START Excerpted data

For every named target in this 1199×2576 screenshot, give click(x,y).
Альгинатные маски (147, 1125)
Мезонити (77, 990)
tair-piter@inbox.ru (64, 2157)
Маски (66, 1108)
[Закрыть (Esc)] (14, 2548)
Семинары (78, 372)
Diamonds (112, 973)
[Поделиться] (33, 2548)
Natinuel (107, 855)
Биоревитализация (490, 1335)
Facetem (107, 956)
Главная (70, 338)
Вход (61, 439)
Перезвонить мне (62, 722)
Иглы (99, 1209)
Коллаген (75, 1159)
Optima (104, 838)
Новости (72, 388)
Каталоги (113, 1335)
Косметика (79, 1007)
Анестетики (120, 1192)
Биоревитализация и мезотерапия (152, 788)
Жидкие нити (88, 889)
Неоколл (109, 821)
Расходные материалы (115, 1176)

END Excerpted data
START Excerpted data

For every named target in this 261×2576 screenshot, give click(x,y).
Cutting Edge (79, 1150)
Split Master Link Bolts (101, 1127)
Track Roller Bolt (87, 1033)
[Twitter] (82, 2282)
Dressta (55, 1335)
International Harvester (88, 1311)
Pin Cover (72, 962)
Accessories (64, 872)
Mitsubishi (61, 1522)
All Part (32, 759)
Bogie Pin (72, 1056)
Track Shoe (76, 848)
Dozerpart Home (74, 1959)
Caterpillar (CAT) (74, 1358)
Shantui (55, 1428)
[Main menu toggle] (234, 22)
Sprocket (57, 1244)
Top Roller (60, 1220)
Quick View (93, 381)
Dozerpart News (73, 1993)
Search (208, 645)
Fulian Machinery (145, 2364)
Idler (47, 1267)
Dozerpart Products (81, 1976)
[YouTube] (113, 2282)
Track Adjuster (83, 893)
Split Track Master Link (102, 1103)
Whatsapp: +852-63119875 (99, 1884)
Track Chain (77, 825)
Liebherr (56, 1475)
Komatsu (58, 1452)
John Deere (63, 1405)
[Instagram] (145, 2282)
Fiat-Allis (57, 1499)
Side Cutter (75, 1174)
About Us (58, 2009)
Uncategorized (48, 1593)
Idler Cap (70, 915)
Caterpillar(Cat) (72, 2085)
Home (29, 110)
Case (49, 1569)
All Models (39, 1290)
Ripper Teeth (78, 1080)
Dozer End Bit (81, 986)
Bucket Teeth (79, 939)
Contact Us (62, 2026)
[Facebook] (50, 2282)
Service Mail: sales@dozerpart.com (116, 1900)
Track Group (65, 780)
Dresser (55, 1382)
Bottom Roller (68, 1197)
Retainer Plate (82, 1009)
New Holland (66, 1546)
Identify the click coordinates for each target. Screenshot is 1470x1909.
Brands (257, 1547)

END Excerpted data

Return, unchanged, the run of lines above that opens with the line containing "[Поделиться] (33, 2548)" and closes with the line containing "Расходные материалы (115, 1176)". Include both.

**Answer space:**
[Поделиться] (33, 2548)
Natinuel (107, 855)
Биоревитализация (490, 1335)
Facetem (107, 956)
Главная (70, 338)
Вход (61, 439)
Перезвонить мне (62, 722)
Иглы (99, 1209)
Коллаген (75, 1159)
Optima (104, 838)
Новости (72, 388)
Каталоги (113, 1335)
Косметика (79, 1007)
Анестетики (120, 1192)
Биоревитализация и мезотерапия (152, 788)
Жидкие нити (88, 889)
Неоколл (109, 821)
Расходные материалы (115, 1176)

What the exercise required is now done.